In a separate filing on Friday, CATL announced it will waive its pre-emptive rights — allowing existing shareholders to buy new shares to prevent dilution — in a capital raise at AutoFlightX Inc, an associate held via its Hong Kong unit. The filing revealed Ruihua Investment (Hong Kong), fully owned by chairman Zeng Yuqun, plans to invest $100 million by subscribing to 17.43 million shares at $5.7375 apiece as AutoFlight issues 34.86 million new shares.
AutoFlight, the eVTOL developer, reported an unaudited net loss around 325 million yuan for the first nine months of 2025, according to its filing. CATL confirmed the transaction won’t affect its consolidation scope or disrupt its normal operations and financial standing.

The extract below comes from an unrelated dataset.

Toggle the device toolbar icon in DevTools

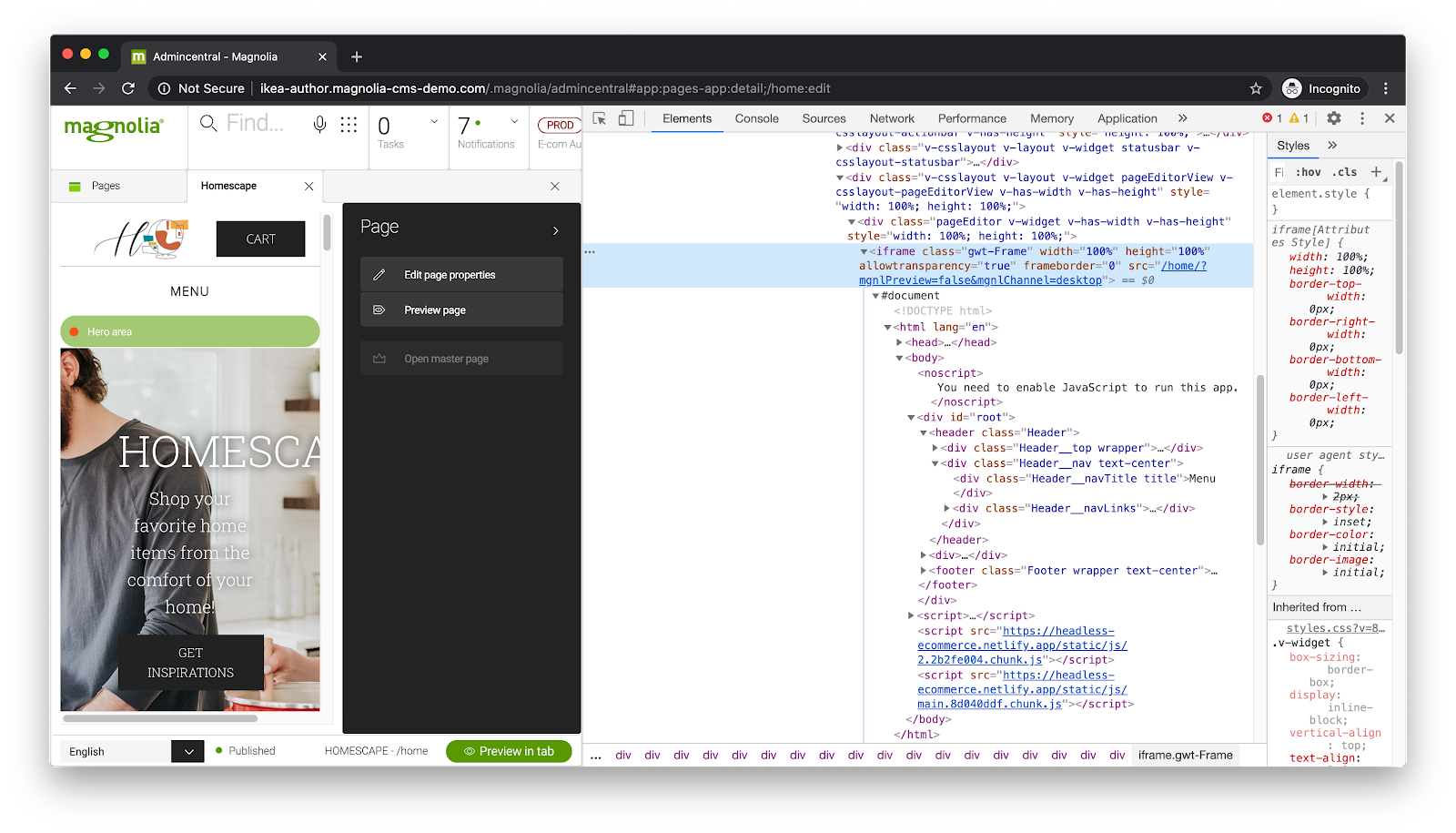pyautogui.click(x=626, y=118)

Taken together, the two filings highlight a key question for investors in the months ahead: Can CATL maintain clean, comparable reporting as it ventures into new bets and expands overseas?

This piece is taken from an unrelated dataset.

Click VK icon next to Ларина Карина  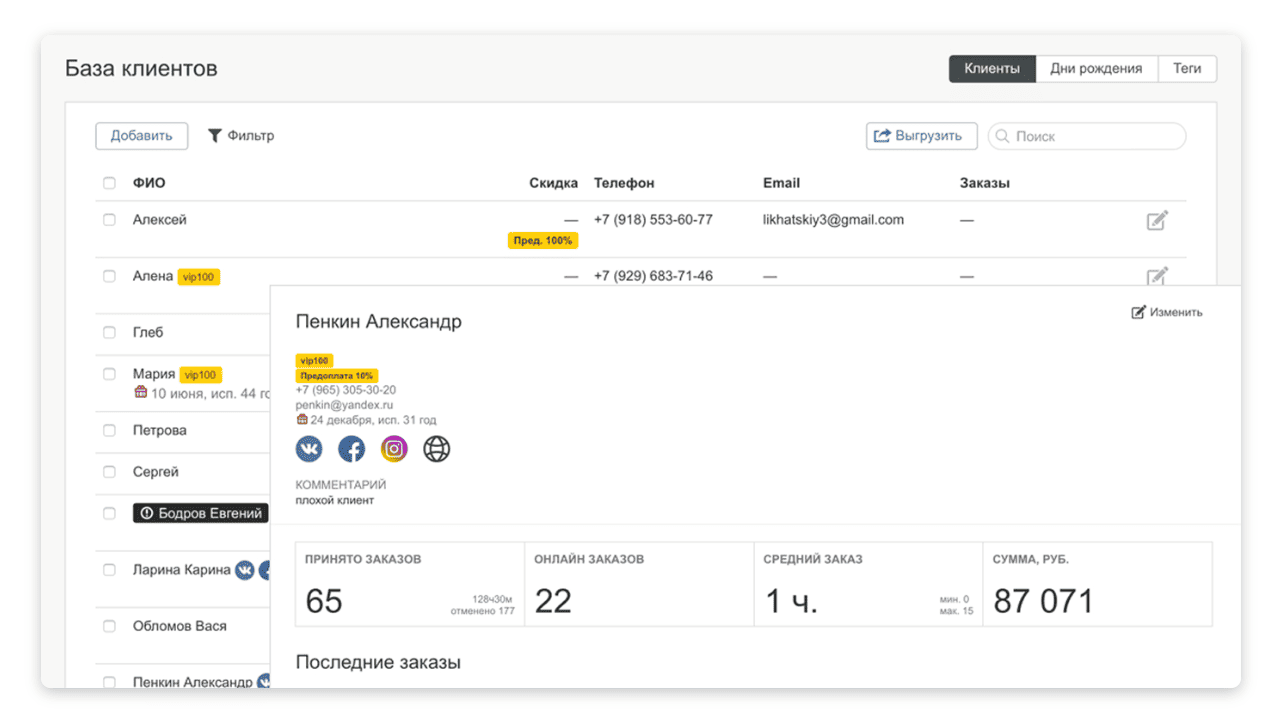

Over the weekend, CATL highlighted its international service expansion by unveiling what it calls the Middle East’s first NING SERVICE Experience Center in Riyadh on Jan. 10. The facility, covering more than 7,000 square meters, is the company’s largest new-energy aftermarket site outside China. “Our decision to establish this center … is … a long-term commitment,” said Bruce Li, a CATL executive, in the statement. (PR Newswire)
Battery makers are expanding service and repair networks alongside their cell production to tap growth beyond saturated home markets. For CATL, the key question is the pace at which these networks convert into reliable, higher-margin income — and the level of investment needed to reach that point.
But risks remain. Related-party deals tend to attract headlines, even when companies insist the pricing is fair. Moving Hong Kong reporting away from IFRS could also complicate comparisons for some offshore investors, at least to some extent.
China’s markets kick back into gear Monday, Jan. 12. Traders will be scanning early price moves for clues on whether the weekend’s disclosures have shifted sentiment. Then, attention turns to CATL’s upcoming earnings, set for March 21.